LIGHTS, CAMERA, ACTION - NO, WAIT ...
HOLD IT ... THE FIX IS NOT IN ...
"To people with business before the agency, it's no laughing matter. Communications lawyers and lobbyists privately complain they HAVE DIFFICULTY FIGURING OUT THE STATUS OF THEIR ISSUES at the FCC. The meeting delays are emblematic of increasing infighting and highlight flaws in Martin's management style, they say."
On my, speaking of the media, you mean that media that rubber-necks its way into the slightest bump off the beaten path to make a mountain of it? That media?
The media so desparate for news that it looks for paint drying faster on some places on the wall than other places?
The he-said she-said brain-dead media that couldn't provide an inkling of investigative reporting if it's 24-hour news cycle depended on it?
So when the Commissioners show up at the usual, bland fixed meeting and it's not fixed, wow, all hell breaks loose doesn't it? I mean, those Commissioners were DISAGREEING IN PUBLIC on a PERSONAL LEVEL for godsake.
Oh, the impromptu spontaneity of it all ... the UNSCRIPTED GIVE AND TAKE ... wasn't this all settled beforehand in the 1,341 private ex parte meetings with the lobbyists? How DARE they break rank from protocol and suprise us with an UNEXPECTED DECISION.
Better double up on the cameras and microphones next time. Word's out that the Commission Staff is going to order CHINESE next time as they watch the Commissioners eat CROW while the Staff plays INDIE ROCK real loud.
"He is also facing a congressional inquiry into the FCC's procedures and allegations of flawed research studies, suppressing data, ignoring public input and holding hearings with minimal notice."
Yeah, so what else is new? Everything about this Amdinistration has been flawed from the "moment of inception".
Another "congressional inquiry" will achieve nothing and hold no one responsible if indeed they're conducting "business as usual".
I always wondered how the criminal subset of the Boomers were going to pass the torch to the X-Gen. This guy will have lots of opportunities: televangelist, maybe a senatorial slot, S&L manager, etc.
They pick only those with similar character traits for the top management decisions. I've got a theory that devolution is at work. Managers typically pick people less intelligent than themselves for positions, since they are not a risk to their own power base.
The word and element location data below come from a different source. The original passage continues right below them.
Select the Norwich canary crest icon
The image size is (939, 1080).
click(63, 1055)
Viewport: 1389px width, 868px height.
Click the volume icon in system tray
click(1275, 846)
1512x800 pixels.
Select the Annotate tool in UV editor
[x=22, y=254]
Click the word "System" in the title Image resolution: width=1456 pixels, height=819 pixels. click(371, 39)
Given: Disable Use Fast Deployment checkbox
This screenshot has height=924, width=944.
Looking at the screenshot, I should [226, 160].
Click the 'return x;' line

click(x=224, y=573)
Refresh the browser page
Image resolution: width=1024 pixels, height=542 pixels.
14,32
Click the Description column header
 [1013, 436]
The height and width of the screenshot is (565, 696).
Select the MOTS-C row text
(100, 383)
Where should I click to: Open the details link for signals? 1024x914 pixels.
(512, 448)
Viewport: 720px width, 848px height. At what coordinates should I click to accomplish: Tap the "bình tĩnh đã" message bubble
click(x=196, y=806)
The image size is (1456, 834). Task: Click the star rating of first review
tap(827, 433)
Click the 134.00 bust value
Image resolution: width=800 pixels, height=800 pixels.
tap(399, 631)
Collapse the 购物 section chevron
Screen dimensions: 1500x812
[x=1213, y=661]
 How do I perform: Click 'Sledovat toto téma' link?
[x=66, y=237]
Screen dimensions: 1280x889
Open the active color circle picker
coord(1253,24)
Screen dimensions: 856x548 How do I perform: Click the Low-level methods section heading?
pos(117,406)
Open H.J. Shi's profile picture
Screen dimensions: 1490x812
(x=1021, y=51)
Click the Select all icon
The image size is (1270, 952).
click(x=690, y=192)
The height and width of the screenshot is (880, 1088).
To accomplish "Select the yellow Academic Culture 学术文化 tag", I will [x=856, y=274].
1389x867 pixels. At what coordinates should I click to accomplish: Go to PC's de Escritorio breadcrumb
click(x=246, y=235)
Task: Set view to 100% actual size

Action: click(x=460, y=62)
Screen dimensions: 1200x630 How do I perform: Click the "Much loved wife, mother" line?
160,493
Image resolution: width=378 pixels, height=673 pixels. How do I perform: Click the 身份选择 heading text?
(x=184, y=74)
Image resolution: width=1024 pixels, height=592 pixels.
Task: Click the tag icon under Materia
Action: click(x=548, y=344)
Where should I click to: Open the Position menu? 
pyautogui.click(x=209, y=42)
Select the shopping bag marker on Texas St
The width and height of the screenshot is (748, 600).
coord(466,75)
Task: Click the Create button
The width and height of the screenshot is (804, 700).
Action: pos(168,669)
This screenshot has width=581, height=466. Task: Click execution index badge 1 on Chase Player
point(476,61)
These people get promoted, and eventually take the torch themselves. After just a few passes at this, utter numskulls are in charge.
When your philosophy for government is that it can't work and you have the reigns of government in your demented little hands, why is anybody surprised when you make sure that government is absent, as you pass favors to your fellow corporatists that you will soon be working for.
To hell with the commons spelled out by the founders.
To hell with "We the people".
To hell with your fellow citizens.
To hell with the republic, Martin has favors that need to be done.
He is just SO clever and mysterious.
It is important to be clever and mysterious as you undermine laws for your power grabbing friends.
It is a serious mistake to think these people are just bumbling idiots when in actuality, they are truly demented.
Martin is an ideologue with the clear agenda of handing media to corporations. All his representations are meant to misinform the public and to insure that the only message the American people receive is the corporate message. I'm sure Copps and Adelstein know this full well. How long those guys will survive on the FCC nobody knows, but their crucial task in the final analysis is to stop Kevin Martin and the other Republican hacks on the board from giving us their version of the Ministry of Truth or a privatized versions of Dr. Goebbel's Ministry of Propaganda minus the brown uniforms. Do I exaggerate? Not really.
They use incompetence as cover for things much more nefarious.
"The fool" is a common motif (see Parabola Magazine 26:3), but usually to demonstrate a positive moral lesson in a way that is politically acceptable for the time, allows the powers-that-be to avoid losing face, etc. The Fool in this case accomplishes the reverse. The evil fool.